I pretty much agree with everything you said, with the exception of defending
constexpr. What follows is more ranting on constexpr and praise for templates.

> The constexpr design is taking this to heart and enforcing that the code to
> be purely functional.

You're falling into the common trap of confusing purity with functional.
constexpr is only enforcing code to be free of side effects; it's even less
functional than C.

Templates on the other hand, are functional. With templates, you get pattern
matching, easy recursive data types, high order functions, and more. You can
literally take Haskell code, change the syntax a bit, and end up with a
complete metaprogram. That's not possible with constexpr.

Templates can work with values, but more importantly, they can work with
types. Being able to actually to modify the types and code of the program is
essential to metaprogramming. None of that comes with constexpr. Hell, I
wouldn't even consider constexpr to be metaprogramming.

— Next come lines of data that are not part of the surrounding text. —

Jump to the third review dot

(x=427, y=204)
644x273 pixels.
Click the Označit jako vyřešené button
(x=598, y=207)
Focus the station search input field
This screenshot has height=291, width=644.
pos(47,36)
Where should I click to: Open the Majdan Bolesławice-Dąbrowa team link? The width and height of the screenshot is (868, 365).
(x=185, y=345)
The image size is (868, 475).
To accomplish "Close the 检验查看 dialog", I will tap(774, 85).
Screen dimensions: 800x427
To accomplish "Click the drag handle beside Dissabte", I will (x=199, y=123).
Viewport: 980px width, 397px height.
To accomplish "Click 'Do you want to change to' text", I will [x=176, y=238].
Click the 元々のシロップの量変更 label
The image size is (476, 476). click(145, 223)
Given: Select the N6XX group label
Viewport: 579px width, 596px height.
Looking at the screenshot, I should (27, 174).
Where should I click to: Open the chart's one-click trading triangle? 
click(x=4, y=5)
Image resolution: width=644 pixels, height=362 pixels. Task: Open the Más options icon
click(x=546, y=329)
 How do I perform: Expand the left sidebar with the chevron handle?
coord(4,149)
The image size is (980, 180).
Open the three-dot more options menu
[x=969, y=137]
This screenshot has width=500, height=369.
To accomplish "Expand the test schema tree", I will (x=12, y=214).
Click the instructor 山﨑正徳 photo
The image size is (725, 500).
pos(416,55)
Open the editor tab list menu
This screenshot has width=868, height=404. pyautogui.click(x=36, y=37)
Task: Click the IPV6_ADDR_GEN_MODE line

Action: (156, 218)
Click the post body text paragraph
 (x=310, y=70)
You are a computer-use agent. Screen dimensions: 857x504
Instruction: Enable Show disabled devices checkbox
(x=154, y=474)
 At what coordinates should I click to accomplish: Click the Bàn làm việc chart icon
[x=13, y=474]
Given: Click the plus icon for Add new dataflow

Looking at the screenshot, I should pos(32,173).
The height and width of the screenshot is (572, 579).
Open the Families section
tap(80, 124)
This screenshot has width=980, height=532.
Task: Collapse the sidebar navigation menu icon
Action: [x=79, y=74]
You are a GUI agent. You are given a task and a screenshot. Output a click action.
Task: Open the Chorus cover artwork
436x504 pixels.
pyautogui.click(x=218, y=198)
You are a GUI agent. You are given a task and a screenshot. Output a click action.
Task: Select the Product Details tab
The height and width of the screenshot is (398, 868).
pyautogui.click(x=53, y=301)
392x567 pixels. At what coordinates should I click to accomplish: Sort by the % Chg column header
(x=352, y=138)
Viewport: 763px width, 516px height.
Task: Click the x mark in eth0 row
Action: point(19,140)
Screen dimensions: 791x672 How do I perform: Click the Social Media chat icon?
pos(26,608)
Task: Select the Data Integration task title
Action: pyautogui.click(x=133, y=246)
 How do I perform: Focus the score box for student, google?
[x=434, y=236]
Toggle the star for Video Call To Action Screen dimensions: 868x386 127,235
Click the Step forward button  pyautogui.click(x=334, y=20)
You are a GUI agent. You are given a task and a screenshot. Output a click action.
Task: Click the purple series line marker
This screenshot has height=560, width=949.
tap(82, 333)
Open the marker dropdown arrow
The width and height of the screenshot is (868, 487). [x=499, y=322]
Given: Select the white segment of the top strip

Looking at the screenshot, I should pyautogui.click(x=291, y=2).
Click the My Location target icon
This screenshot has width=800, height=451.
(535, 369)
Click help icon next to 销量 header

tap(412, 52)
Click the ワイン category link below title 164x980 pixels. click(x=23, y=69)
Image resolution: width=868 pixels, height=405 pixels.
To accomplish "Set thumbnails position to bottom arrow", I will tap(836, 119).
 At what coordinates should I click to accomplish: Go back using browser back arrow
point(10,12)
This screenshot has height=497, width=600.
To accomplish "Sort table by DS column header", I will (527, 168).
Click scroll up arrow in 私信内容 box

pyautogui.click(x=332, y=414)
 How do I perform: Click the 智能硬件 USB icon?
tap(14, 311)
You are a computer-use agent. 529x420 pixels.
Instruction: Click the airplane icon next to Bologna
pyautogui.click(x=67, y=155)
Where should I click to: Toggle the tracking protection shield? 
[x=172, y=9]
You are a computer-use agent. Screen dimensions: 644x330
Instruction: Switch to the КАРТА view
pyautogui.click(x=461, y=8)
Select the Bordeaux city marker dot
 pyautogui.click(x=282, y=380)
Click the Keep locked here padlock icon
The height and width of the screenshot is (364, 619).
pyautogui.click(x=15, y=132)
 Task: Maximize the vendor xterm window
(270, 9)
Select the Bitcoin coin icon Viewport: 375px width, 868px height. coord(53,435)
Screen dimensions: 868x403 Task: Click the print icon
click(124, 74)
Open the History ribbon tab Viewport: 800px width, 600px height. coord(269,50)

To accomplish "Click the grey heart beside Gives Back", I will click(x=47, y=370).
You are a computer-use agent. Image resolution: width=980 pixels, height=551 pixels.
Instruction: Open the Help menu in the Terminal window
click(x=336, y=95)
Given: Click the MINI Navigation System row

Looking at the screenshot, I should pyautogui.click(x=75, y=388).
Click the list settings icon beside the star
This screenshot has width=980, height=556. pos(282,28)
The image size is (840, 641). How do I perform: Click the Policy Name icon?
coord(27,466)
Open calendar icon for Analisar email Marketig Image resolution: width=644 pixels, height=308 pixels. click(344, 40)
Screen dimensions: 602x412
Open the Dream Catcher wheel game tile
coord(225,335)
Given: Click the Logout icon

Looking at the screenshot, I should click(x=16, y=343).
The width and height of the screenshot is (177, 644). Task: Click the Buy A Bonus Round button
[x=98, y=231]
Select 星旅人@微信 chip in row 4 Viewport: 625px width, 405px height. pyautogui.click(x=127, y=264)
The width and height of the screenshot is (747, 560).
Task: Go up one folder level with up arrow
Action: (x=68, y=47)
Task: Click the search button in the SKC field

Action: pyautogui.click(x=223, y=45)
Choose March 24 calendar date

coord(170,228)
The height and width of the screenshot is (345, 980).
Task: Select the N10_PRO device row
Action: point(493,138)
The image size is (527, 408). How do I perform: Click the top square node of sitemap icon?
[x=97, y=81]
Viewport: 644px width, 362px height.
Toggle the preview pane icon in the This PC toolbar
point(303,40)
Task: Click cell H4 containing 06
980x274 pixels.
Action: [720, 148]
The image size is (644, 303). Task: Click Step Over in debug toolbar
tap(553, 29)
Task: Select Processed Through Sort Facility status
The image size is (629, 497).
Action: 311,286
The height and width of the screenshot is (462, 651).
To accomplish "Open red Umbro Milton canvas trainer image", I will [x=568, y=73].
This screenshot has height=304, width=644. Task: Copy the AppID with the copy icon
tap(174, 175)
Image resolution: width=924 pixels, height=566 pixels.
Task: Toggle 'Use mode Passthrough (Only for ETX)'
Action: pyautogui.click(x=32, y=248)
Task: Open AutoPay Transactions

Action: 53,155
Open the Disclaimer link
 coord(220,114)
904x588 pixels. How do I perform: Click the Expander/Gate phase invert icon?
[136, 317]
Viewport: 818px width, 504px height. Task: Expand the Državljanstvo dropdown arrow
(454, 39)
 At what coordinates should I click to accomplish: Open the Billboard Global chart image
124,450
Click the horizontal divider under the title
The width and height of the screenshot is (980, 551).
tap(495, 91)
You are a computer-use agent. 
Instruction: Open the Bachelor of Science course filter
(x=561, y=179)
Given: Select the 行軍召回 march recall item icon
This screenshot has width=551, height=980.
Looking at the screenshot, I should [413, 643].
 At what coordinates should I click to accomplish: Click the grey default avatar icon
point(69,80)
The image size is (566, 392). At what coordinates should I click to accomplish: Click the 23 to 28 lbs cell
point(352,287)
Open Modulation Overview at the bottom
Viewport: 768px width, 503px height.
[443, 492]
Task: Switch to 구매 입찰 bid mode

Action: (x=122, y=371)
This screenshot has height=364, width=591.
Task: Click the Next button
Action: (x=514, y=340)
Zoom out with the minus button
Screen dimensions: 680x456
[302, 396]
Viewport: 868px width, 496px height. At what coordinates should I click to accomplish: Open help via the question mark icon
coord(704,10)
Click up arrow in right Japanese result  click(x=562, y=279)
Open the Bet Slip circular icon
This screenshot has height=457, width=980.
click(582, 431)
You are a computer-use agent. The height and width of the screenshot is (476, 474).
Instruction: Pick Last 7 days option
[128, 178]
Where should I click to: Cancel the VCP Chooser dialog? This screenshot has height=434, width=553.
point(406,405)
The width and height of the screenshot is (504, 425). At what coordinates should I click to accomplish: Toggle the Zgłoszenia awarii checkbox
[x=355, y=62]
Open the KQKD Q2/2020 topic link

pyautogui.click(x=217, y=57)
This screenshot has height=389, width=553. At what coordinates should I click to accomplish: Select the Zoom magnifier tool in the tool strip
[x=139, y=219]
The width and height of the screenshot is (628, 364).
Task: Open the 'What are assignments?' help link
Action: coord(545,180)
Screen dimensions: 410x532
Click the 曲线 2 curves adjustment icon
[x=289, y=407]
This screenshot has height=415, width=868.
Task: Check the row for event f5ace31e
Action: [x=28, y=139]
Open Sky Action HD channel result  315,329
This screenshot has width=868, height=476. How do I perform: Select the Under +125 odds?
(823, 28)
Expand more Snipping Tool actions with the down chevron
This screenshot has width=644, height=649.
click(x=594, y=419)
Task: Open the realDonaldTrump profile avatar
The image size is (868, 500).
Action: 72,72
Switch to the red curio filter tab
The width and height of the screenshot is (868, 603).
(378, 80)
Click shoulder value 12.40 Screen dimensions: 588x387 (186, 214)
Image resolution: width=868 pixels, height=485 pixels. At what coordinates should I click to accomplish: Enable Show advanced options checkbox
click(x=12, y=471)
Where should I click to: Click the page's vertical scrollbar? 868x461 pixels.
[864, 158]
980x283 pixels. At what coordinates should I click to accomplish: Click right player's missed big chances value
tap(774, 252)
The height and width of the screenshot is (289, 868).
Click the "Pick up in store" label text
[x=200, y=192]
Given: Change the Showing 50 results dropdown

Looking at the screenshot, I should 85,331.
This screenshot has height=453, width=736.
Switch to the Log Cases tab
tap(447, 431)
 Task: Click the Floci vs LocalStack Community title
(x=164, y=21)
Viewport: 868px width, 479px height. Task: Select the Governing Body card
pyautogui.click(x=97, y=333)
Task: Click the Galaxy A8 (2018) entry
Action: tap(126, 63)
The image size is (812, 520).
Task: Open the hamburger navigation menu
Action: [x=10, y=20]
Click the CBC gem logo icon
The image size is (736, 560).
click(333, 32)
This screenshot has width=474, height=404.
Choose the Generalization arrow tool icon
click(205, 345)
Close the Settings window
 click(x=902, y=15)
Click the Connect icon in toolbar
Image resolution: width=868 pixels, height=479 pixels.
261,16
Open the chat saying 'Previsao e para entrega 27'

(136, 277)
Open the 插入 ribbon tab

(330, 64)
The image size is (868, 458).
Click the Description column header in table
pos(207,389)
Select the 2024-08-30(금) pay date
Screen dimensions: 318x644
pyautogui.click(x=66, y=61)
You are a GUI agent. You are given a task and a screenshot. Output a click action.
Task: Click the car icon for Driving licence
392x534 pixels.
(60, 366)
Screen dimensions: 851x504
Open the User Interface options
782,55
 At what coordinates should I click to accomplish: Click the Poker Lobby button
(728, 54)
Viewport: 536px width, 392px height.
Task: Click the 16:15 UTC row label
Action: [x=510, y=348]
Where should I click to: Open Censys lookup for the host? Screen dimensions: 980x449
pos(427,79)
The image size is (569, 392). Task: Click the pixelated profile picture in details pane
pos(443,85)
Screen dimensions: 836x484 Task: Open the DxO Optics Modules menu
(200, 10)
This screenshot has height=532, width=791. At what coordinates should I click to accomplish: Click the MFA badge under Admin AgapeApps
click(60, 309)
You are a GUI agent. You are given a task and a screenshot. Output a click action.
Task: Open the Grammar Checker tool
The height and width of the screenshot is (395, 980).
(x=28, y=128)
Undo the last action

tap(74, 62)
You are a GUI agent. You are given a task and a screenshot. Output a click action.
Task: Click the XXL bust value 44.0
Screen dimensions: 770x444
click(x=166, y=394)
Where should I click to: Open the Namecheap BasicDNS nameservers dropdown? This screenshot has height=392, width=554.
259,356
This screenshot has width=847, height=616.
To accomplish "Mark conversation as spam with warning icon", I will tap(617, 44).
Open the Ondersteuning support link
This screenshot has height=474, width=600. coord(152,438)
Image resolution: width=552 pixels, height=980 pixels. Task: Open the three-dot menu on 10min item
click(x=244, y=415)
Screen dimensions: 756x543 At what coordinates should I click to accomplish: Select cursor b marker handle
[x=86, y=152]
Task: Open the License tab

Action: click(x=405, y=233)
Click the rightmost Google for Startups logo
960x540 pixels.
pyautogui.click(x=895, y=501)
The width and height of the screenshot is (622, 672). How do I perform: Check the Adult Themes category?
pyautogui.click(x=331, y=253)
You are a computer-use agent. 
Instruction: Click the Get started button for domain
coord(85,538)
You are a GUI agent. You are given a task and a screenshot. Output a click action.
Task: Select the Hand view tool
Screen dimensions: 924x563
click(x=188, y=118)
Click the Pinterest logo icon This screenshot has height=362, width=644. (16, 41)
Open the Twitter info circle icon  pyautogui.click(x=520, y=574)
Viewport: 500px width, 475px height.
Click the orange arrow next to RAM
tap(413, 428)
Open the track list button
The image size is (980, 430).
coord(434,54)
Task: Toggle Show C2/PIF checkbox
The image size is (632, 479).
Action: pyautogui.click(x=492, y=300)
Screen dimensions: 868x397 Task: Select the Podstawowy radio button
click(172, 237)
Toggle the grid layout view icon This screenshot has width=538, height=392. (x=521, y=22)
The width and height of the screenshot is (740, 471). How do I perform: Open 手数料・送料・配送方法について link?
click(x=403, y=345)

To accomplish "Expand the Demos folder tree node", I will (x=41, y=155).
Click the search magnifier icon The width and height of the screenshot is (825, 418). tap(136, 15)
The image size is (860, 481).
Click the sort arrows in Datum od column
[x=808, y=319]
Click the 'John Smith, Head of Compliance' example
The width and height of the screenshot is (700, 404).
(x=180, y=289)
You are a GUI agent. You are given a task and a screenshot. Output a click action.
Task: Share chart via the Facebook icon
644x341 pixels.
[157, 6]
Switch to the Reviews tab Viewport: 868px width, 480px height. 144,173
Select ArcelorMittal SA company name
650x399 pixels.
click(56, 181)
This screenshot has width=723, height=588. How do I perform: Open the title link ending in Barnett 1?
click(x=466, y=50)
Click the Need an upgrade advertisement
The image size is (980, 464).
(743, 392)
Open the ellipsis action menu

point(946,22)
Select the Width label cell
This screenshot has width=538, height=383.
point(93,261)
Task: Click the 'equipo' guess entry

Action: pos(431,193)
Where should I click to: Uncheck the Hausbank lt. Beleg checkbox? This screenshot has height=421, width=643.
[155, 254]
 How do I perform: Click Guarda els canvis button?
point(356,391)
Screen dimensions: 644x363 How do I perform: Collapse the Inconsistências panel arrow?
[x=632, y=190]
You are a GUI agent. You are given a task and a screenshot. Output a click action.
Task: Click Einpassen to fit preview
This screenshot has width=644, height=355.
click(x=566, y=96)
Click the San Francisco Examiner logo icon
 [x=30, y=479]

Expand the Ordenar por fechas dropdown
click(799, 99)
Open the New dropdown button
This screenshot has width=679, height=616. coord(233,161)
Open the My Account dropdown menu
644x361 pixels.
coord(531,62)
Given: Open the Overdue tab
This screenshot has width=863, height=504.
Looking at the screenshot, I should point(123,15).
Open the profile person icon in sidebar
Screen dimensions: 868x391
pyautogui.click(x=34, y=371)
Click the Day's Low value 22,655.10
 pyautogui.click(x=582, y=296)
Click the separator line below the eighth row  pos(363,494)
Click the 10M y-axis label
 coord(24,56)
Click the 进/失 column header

In addition, templates can actually form abstractions, even ones that aren't
functional. Boost.MPL, over a decade old, emulated C++-style containers at
compile time using only templates. As a personal experience, I've implemented
a stack-based language akin to Forth using templates, see:
[http://pubby8.wordpress.com/2012/10/15/stack-based-
template-...](http://pubby8.wordpress.com/2012/10/15/stack-based-template-
metaprogramming-in-c-11/)

Well guess what? Templates suck. They slow the compile down to a crawl, their
syntax is incomprehensible, and don't get me started on their error message.
The only reason to use them is because there is nothing better.

C++11 had a chance to fix this. Instead, we got constexpr.